The Pope: May mankind reject racial hatred in memory of Auschwitz
Benedict XVI, at the general audience, retraced the steps of his trip to Poland. The motto of the visit, "Remain firm in the faith", should be for Christians a commitment to ensure that mankind will never again have to face horrors like those of the extermination camps, where "Hitler had more than six million Jews exterminated".
Vatican City (AsiaNews) The journey to Poland, especially the memory of horrors evoked during the visit to the extermination camp of Auschwitz-Birkenau, were recalled by Benedict XVI in his first general audience since returning from Krakow.
Addressing 35,000 people in St Peter's Square, the pope thus remembered Auschwitz once again. The words he spoke today revealed the inconsistency of attempts at controversy that followed his dramatic address on Sunday in Birkenau camp. Benedict XVI explicitly mentioned six million Jews killed in the Shoah, he condemned "racial hatred" and hence anti-Semitism, reiterating that he saw the Nazism project as a bid to "eliminate God to take his place", God who instead "calls us all in Christ to build a world of justice, truth and peace" in shared fatherhood. And all Christians, he added, should feel a commitment to testify to the firmness of their faith, "to avoid that mankind of the third millennium will ever again know such horrors like those tragically evoked by the extermination camp of Auschwitz-Birkenau".
"Faced with the horror of Auschwitz in fact there is no other response other than the Cross of Christ: Love that descended to the depths of evil to save man at the source, where his freedom could rebel against God. Let modern humanity not forget Auschwitz and the other 'factories of death' in which the Nazi regime sought to eliminate God to take his place! Let mankind not cede to the temptation of racial hatred, which is at the root of the worst forms of anti-Semitism! May men recognize that God is the Father of all and all are called in Christ to build a world of justice, truth and peace together!"

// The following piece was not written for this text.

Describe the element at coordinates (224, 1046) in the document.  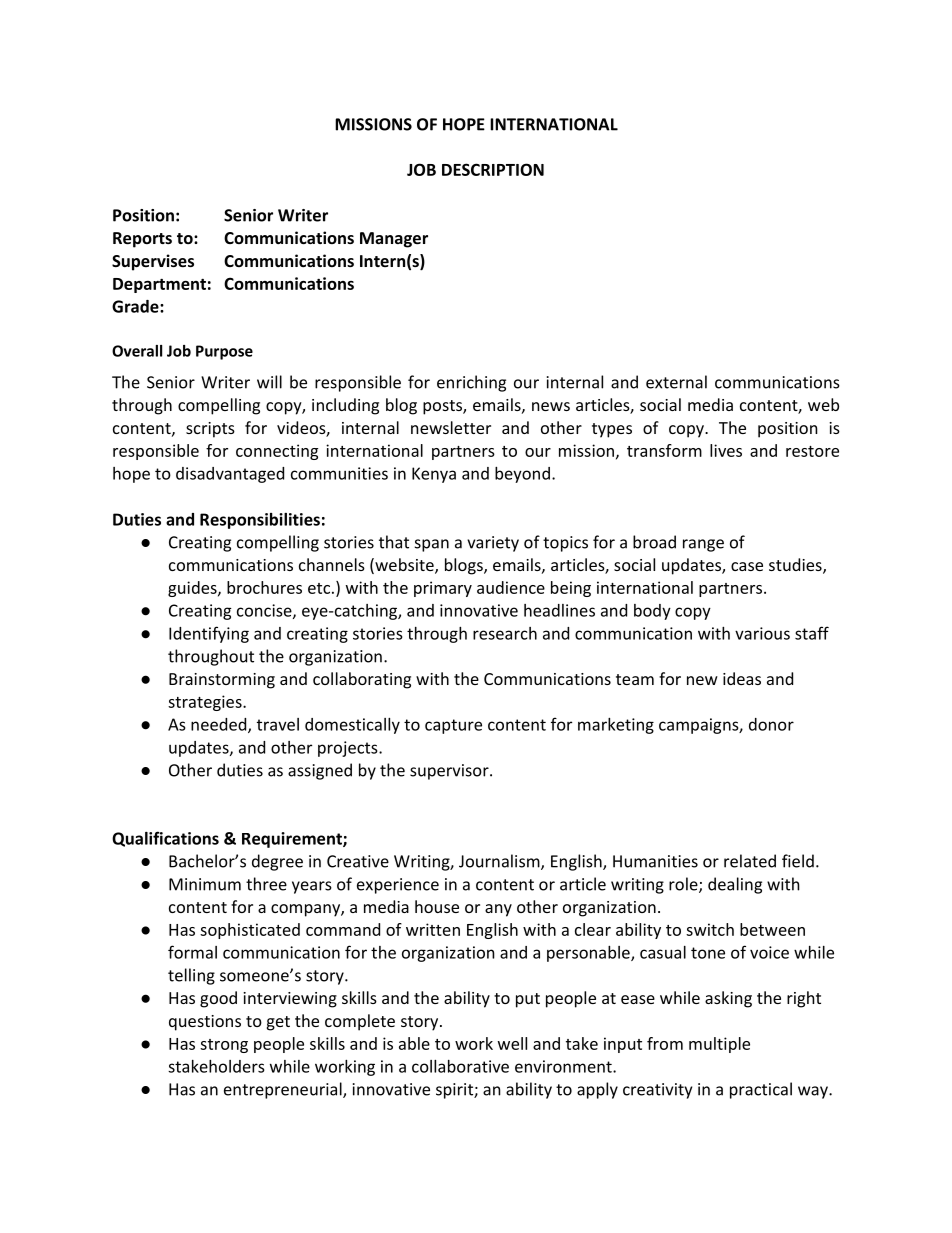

Talking about his trip to Poland, Benedict XVI first drew particular attention to the journey made in the footsteps of the life of the "priest and bishop Karol Wojtyla". Among the steps remembered, he mentioned Wadiwice, "the place that became famous because Karol Wojtyla was born and baptized there", saying: "Visiting offered me the opportunity to thank the Lord for the gift of this tireless servant of the Gospel. The roots of his robust faith, of his humanity, so sensitive and open, of his love for beauty and truth, of his devotion to Our Lady, of his love for the Church and especially of his vocation to holiness, are in this town, where he received his initial education and formation."

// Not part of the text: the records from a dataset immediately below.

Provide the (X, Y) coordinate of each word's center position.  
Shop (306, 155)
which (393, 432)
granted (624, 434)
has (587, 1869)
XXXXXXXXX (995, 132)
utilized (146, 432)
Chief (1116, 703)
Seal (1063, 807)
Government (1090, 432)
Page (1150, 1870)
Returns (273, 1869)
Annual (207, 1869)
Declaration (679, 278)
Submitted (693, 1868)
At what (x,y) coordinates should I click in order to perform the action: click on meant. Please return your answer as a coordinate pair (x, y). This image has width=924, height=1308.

Finally, recalling the concluding celebration of the visit on Sunday morning in Krakow, the pope described it as a "liturgical meeting animated by extraordinary participation of the faithful, in the very Park where the night before a meeting was held with youth. I took the opportunity to renew among the Poles the stupendous proclamation of Christian truth about man, created and redeemed by Christ; that truth that John Paul II proclaimed so many times with vigour, to encourage all to be strong in faith, hope and love."